### SOURCE MATERIAL:
BEGIN

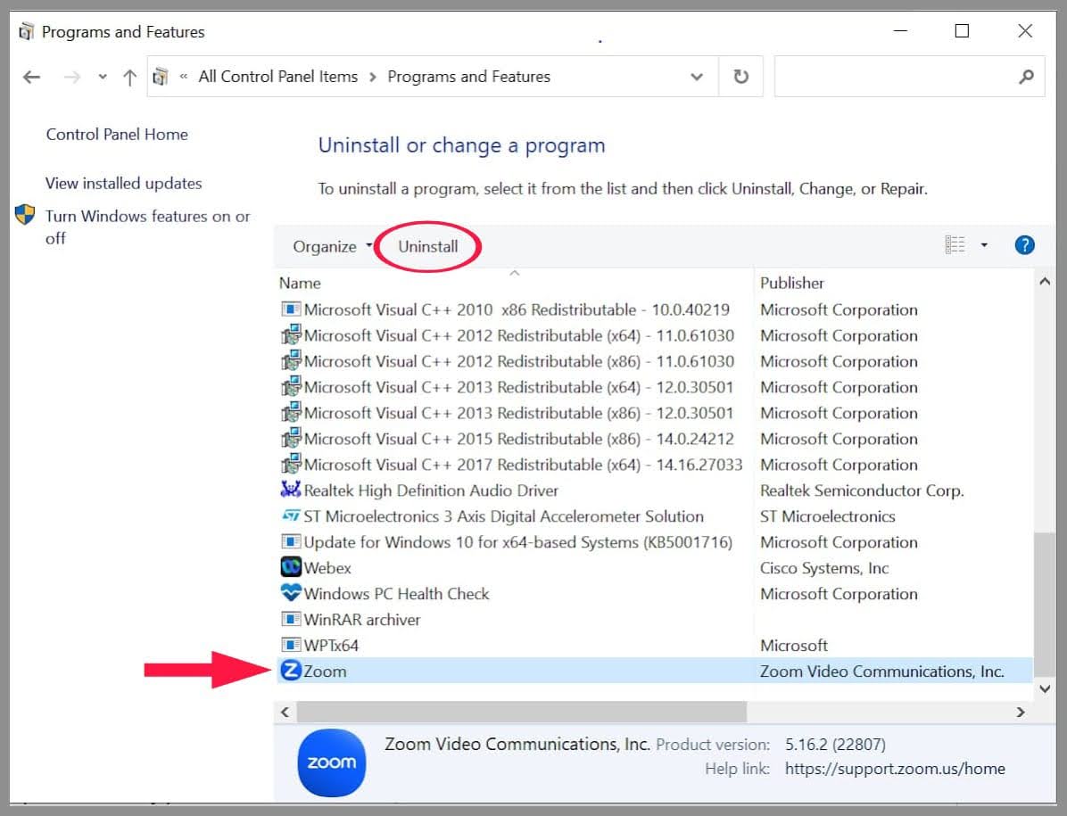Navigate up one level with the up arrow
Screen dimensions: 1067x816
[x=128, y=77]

END
BEGIN

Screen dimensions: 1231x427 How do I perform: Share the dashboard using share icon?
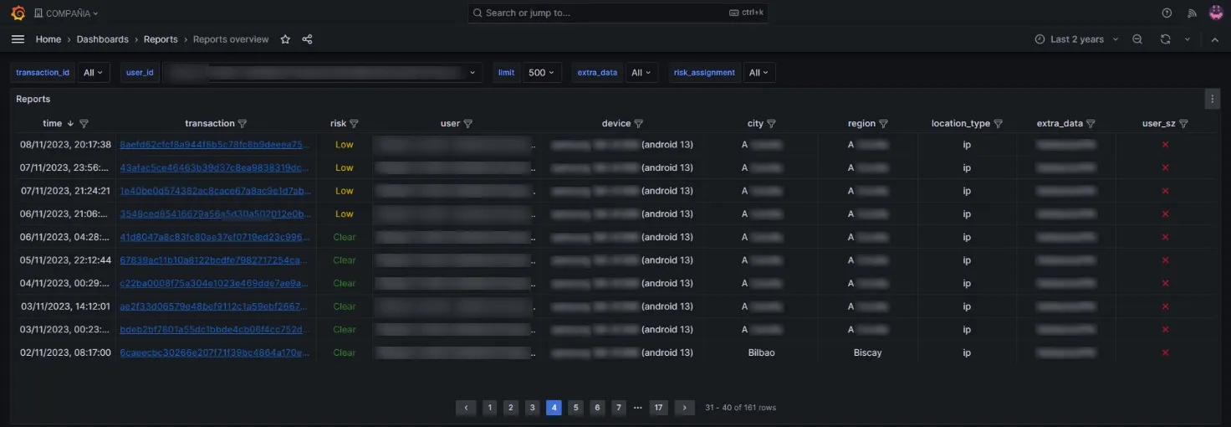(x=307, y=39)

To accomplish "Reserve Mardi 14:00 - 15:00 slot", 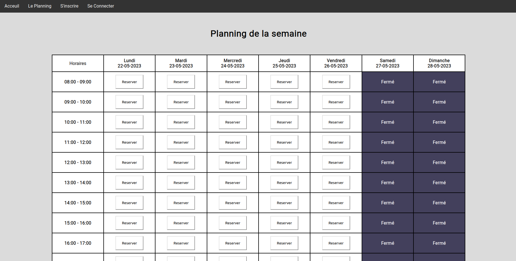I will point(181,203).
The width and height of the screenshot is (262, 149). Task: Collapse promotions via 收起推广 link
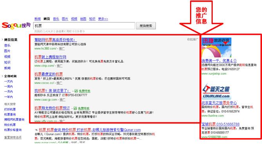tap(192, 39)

END
BEGIN

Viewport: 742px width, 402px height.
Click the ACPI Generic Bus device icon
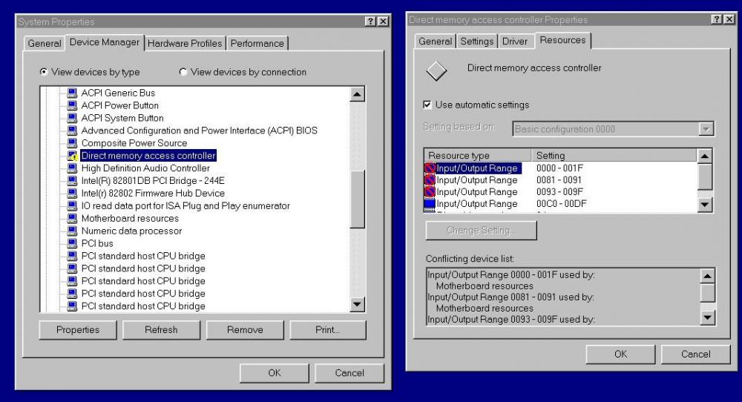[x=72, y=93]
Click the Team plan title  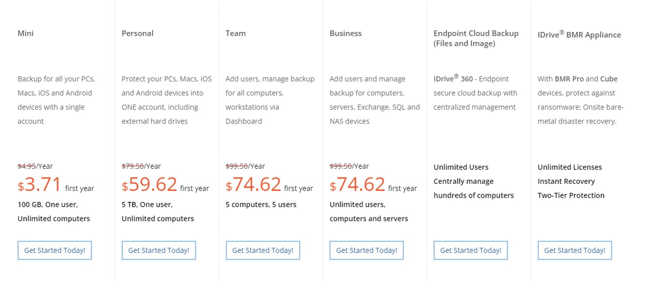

END

### EXERCISE BRIEF:
Look above for the line with "Click the ACPI Generic Bus device icon" and the line with "Click the Team plan title"; set down those two lines and all lines between them exactly, without pictures and without anything else.

### TASK OUTPUT:
Click the ACPI Generic Bus device icon
[x=72, y=93]
Click the Team plan title  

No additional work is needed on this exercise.